Diário de Notícias - 7 Jun 04

Seria bom ter ministro
João César das Neves   

O prof. David Justino daria um bom ministro da Educação, se existisse o cargo. Os seus estudos e discursos recentes mostram que ele desempenharia bem as funções. Mas Portugal não tem um ministro da Educação. É um posto que os governos não incluem. Há décadas que aquilo a que se chama «ministro da Educação» é na verdade um simples zelador da escola obrigatória.

O alegado «ministro» não trata de educar pessoas ou formar cidadãos, mas apenas de gerir a escola pública. Como os clientes estão cativos, forçados por lei a consumir o produto, os seus interesses são a última preocupação dos serviços. Como o sistema segue as velhas regras estalinistas, a eficácia e produtividade são a menor das inquietações.

O problema educativo deixou de ser social, económico ou até político, para se tornar apenas administrativo. Ou, pelo menos, era. Porque há uns 20 anos introduziu-se um novo dado que mudou a função do governante.

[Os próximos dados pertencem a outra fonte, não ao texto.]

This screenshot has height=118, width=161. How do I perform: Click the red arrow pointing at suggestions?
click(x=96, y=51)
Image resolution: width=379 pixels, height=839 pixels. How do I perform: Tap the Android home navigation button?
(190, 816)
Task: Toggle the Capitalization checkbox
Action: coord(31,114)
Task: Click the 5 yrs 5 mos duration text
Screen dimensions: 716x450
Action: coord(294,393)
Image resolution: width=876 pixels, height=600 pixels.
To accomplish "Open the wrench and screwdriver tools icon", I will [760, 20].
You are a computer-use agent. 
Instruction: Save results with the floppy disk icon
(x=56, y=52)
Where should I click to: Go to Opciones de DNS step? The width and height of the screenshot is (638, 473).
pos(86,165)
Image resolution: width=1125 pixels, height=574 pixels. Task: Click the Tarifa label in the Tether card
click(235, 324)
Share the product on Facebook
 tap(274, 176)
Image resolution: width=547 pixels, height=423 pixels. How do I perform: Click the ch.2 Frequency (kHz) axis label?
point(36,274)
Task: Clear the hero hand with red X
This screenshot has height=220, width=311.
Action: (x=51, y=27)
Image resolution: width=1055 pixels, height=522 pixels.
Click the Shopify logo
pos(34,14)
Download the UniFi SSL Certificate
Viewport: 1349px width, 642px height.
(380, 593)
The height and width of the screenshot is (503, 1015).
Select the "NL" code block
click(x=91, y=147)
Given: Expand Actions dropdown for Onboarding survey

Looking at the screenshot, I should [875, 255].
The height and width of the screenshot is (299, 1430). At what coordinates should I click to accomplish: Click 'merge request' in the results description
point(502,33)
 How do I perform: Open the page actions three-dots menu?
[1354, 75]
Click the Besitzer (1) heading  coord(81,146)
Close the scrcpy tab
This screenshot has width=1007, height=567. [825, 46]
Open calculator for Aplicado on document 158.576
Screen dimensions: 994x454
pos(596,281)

A forte queda demográfica do número de jovens, a multiplicação das escolas superiores de educação e vários erros do Ministério criaram um brutal excesso de professores acima das necessidades.

Esse passou a ser o obsessivo problema de sucessivos pseudoministros. A função deixou de ser «zelador da escola» para passar a «provedor dos docentes» junto do Orçamento. O único real papel do governante é o de delegado sindical da classe.

Temos no País largos milhares professores sem aulas. A resposta óbvia para qualquer verdadeiro ministro da Educação, ou mesmo para qualquer competente zelador escolar, seria a de dispensar esses profissionais. Se o País não precisa deles para ensinar, precisa muito deles para fazer o que antes ensinavam. Mas esta solução cristalina é tabu absoluto no discurso do Ministério. Os professores, úteis ou inúteis, têm direito sagrado a lugar e remuneração pública.

No censo, o peso dos jovens com menos de 15 anos caiu em Portugal de 26% da população em 1981 para 16% em 2001. Mas as despesas de educação no Orçamento de Estado aumentaram no mesmo período de 13,5% para 19,9%. O que mostra evidentemente que a finalidade não é a educação dos portugueses ou, sequer, o elementar equilíbrio das instituições. Isto é para pagar professores, não alunos.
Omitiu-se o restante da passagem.